Storing stuff online with a strong but memorable password makes a fine backup. But, for most people at least those with houses, protected (e.g. firebox) storage in their homes is probably the best primary. (And even if a bunch of stuff were on a USB I'd also have printouts.)
Also the online setup may be confusing to the parents, depending on their experience level. And something may break in the online setup, some update becomes necessary, some library breaks, the server is down etc. etc. Too many things can go wrong. That's fine for a low stakes hobby thing, but not really for the "I became incapacitated" alert system. Having friends check up on you, giving copies of apartment keys to trusted friends and parents, providing some form of access to your bank account to your parents if you trust them, keeping an up to date physical list of banks and other places where you store money and so on is more important.
It's already difficult to keep all this info up to date. Keeping a technical solution maintained is just extra distraction from the main points. The key difficulty is anticipating all the issues that will pop up when you actually die, practical stuff like interactions with banks etc. What will your parents need to know? What untied loose ends do you leave behind? It's uncomfortable to think about these things so most people put it off.
I have my doubts that any human-memorizable password can be strong enough to withstand a concerted offline attack. If what you're encrypting has to stay secret for 10, 20, 30 years (probably not the case for a password database), then it's a complete non-starter.

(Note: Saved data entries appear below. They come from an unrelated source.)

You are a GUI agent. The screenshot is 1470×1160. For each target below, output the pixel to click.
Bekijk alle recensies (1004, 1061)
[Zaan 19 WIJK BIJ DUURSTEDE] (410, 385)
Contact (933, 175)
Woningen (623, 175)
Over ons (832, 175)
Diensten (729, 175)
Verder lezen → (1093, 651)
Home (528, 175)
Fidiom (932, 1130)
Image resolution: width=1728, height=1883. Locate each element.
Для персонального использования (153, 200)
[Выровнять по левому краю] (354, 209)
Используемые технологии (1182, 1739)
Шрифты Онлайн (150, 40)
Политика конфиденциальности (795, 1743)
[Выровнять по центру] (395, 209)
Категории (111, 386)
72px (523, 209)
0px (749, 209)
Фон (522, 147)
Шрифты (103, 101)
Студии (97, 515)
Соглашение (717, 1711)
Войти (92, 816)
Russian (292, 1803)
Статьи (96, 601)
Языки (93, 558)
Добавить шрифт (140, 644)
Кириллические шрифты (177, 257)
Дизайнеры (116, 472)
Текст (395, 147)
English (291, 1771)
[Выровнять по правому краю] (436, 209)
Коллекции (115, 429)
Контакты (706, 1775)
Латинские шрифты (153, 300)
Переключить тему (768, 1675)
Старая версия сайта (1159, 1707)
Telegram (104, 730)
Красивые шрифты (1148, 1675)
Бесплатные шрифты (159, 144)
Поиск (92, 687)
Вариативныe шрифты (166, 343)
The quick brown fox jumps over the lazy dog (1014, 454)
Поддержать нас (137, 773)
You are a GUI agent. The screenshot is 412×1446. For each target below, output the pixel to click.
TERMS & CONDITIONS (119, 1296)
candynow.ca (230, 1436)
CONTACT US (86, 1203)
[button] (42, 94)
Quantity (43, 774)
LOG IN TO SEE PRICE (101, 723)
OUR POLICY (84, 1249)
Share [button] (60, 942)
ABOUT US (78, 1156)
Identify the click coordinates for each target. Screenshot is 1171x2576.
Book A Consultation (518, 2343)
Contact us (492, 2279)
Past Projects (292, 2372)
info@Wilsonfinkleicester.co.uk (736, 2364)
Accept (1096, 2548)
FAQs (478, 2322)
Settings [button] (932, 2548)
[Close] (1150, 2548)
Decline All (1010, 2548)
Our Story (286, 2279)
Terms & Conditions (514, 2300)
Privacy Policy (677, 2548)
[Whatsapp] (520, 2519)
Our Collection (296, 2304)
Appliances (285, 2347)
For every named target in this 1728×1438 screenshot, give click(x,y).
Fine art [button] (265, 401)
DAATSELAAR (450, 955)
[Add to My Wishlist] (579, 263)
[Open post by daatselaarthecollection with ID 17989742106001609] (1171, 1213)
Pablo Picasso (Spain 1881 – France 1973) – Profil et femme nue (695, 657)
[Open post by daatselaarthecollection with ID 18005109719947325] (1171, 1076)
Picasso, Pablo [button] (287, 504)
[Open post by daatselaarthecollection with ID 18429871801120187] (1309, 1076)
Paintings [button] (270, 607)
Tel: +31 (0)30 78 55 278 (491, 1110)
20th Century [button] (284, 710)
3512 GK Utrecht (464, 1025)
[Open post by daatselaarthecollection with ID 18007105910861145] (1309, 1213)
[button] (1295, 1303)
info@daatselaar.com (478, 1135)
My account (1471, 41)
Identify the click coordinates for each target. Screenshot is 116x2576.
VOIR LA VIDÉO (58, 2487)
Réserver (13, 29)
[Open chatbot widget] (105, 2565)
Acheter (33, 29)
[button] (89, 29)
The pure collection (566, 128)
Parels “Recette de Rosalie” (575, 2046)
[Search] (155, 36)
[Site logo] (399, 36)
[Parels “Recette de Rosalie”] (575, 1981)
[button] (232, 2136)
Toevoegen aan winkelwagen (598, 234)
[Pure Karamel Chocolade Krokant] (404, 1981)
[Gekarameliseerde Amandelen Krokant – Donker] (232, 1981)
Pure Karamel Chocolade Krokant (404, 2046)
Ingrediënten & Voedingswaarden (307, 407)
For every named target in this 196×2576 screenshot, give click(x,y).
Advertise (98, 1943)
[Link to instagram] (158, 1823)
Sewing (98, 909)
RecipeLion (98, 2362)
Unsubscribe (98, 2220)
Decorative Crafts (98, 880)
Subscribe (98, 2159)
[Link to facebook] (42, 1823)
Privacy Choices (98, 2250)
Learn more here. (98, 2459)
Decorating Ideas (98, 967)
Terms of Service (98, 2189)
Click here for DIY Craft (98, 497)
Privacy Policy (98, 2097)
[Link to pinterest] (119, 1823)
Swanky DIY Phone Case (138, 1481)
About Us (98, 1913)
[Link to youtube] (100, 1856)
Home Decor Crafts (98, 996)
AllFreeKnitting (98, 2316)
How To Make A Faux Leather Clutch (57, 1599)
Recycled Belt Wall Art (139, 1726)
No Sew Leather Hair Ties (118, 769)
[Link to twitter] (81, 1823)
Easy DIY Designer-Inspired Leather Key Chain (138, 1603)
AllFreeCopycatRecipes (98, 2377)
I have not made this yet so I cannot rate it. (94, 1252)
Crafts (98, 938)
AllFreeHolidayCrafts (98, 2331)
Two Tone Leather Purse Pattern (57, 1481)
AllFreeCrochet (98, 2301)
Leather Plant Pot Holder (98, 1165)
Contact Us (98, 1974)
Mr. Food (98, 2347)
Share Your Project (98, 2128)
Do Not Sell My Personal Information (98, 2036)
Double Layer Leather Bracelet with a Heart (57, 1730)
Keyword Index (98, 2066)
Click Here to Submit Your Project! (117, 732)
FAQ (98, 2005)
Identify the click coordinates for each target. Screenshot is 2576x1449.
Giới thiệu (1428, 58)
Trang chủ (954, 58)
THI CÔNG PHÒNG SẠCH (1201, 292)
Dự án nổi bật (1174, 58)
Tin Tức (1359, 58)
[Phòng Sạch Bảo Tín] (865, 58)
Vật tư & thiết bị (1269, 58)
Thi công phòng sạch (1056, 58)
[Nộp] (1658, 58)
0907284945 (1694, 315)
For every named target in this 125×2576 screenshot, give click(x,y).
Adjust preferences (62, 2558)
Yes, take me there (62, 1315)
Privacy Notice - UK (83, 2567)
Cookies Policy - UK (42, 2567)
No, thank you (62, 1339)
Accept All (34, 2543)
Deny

It's fairly easy to memorize a password with >64 bits of true entropy using techniques like diceware; if you use it regularly and/or have a good memory, 128 bits is completely feasible.
I have memorized a long sentence with randomly chose words out of large pools like geographic names, animal species and names of barely famous people, a random verb etc. Like "Bill Guthridge supplements in Bhadarwa with an Actias Luna" and a bunch of other words. Then translate this to a foreign language. Add more words if you feel more safe. After such random picks, you just get familiar with each actor in the sentence (read wiki pages then delete history) and refresh the whole sentence every 2-4 weeks using a reminder.